3680293220734633682 EconMatcher 41 45 supply-side economics
3680293220734633682 EconMatcher 49 53 trickle-down economics
3680293220734633682 EconMatcher 54 56 voodoo economics
3680293220734633682 EconMatcher 61 65 free-market economics
3680293220734633682 EconMatcher 673 677 supply-side economics
3680293220734633682 EconMatcher 2987 2991 trickle-down economics


In [41]:
for match_id, start, end in found_matches:
    string_id = nlp.vocab.strings[match_id]  
    span = doc3[start-5:end+10]                   
    print(match_id, string_id, start, end, span.text)

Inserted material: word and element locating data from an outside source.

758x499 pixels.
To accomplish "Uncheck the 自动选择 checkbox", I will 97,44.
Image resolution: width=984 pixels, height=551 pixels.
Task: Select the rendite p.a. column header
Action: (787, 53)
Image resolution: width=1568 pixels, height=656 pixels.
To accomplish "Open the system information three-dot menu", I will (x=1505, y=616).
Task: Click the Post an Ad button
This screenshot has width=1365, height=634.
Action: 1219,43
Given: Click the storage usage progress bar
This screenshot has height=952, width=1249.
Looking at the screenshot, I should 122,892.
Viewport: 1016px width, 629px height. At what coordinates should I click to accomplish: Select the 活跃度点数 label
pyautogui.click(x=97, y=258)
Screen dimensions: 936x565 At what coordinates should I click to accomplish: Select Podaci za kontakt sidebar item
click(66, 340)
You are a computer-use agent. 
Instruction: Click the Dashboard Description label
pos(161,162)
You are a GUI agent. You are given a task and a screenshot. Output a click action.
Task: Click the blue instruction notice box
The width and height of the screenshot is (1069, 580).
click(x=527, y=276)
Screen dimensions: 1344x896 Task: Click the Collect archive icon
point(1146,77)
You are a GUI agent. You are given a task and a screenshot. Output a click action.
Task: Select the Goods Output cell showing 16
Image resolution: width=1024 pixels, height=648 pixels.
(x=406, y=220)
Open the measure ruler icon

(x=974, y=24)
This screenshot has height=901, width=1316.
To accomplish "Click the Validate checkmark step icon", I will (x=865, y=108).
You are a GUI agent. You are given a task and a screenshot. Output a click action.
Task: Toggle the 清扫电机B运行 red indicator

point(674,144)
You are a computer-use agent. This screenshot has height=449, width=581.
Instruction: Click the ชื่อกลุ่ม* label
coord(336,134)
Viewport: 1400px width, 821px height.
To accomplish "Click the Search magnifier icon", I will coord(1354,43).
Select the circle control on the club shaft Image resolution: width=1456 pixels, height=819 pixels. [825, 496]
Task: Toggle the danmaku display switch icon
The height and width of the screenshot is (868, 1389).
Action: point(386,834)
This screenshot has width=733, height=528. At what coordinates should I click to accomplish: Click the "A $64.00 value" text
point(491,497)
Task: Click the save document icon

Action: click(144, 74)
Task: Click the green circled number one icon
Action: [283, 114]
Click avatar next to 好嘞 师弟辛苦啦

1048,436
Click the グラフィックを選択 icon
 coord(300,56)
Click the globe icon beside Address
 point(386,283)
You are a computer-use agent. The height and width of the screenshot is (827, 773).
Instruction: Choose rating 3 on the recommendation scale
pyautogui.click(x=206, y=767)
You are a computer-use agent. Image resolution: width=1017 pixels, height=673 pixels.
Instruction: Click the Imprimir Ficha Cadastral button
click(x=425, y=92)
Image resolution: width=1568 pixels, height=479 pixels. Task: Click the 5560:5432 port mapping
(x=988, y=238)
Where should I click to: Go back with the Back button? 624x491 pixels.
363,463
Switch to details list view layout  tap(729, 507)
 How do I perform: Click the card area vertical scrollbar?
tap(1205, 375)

3680293220734633682 EconMatcher 41 45 policies are commonly associated with supply-side economics, referred to as trickle-down economics or voodoo
3680293220734633682 EconMatcher 49 53 economics, referred to as trickle-down economics or voodoo economics by political opponents, and free-
3680293220734633682 EconMatcher 54 56 trickle-down economics or voodoo economics by political opponents, and free-market economics by
3680293220734633682 EconMatcher 61 65 by political opponents, and free-market economics by political advocates.

The four pillars of Reagan
3680293220734633682 EconMatcher 673 677 attracted a following from the supply-side economics movement, which formed in opposition to Keynesian demand-
3680293220734633682 EconMatcher 2987 2991 became widely known as "trickle-down economics", due to the significant cuts in the upper


In [42]:
sents = [sent for sent in doc3.sents]

print(sents[0].start,sents[0].end)

0 35


In [44]:
# Iterate over the sentence list until the sentence end value exceeds a match start value:
for sent in sents:
    if found_matches[4][1] < sent.end:  # this is the fifth match, that starts at doc3[673]
        print(sent)
        break

At the same time he attracted a following from the supply-side economics movement, which formed in opposition to Keynesian demand-stimulus economics.